Continued pulling propagates a tear around the edge of the disc 10 adjacent the enlarged land portion 38. The user will then pull the disc away directing the tear away from the slit all the way around the circular edge of the disc 10. A secondary tear directed towards the puller will generally be created beneath the slit as the released part of the disc is lifted by the opening action. The circular end 72 of the slit 70 and the enlarged land portion 74 are intended to prevent the disc breaking so that only a semicircular part is removed. However for some containers, removal only of part of the disc may be sufficient.
The slit 70 may have various configurations that will effectively vary the way the disc is removed in a single strip-like way. A J-shape or spiral slit may be used.
In a variation of any of the embodiments described, the closure has a pushing device in place of the pulling device. The pushing device has a nib or tooth that acts either directly on the foil within the slit 70 or on the peninsula 50. The plastics part 10 is not completely removed when this embodiment of the closure is opened, as it will be pushed into the container. This is preferred for those types of drinks container that are opened in public places where removable closure parts could create a littering problem.

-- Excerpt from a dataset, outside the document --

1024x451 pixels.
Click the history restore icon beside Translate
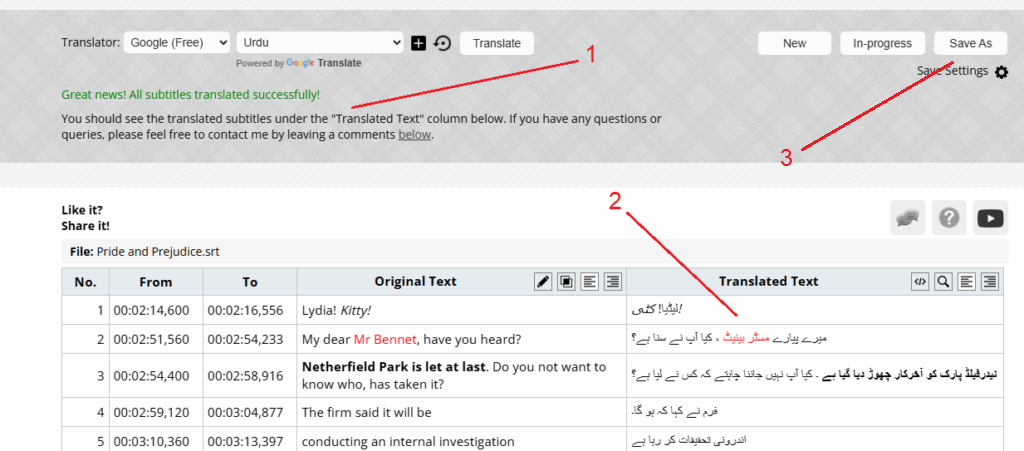tap(442, 43)
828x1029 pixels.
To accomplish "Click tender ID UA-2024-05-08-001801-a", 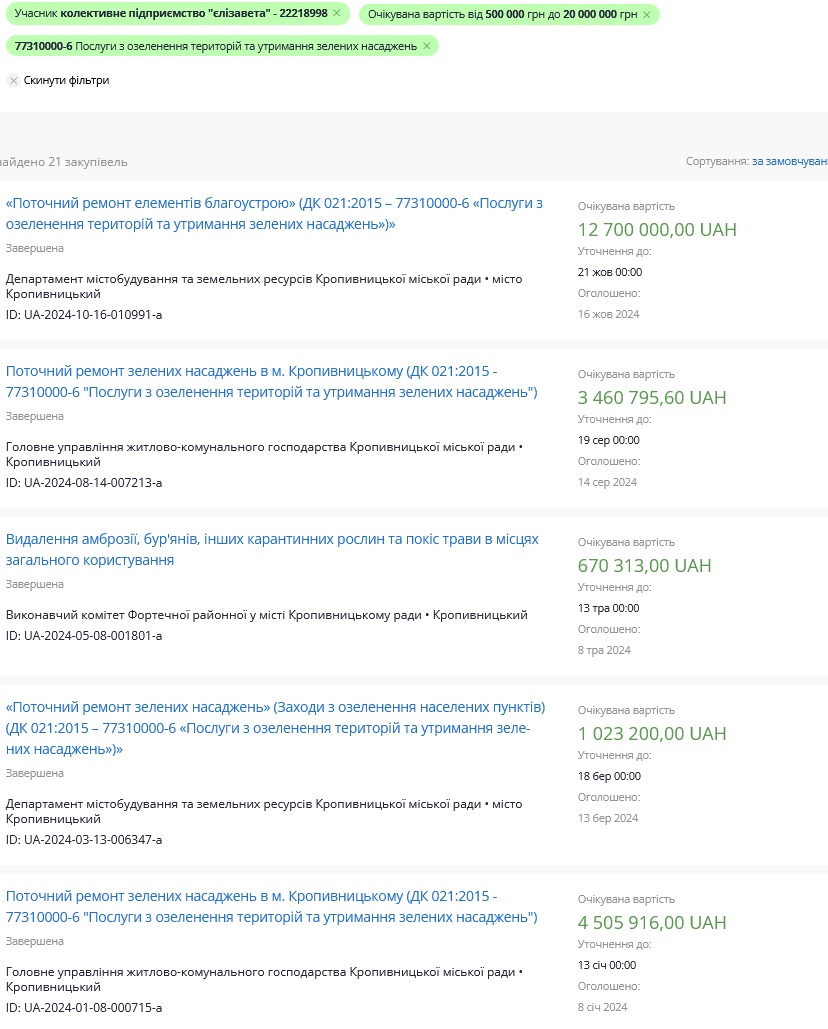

Various designs of pushing device may be employed dependent on the strength of the foil that has to be torn. A pull ring or tab mounted on a pivoting point to one side of the frangible region as used with metal closures may be employed. The pushing device could also be a tab mounted directly to the plastics part 10.
As with the previous embodiments, the nib enables the threshold pressure to initiate the tear in the foil to be created with reduced force. Continuing to push the plastics part 10 into the container will propagate the tear. Where the nib acts directly on the foil, shoulders of the pushing device will act on plastics part 10 at the sides of the slit after the nib has initiated the tear causing the tear to be propagated in both directions away from the slit.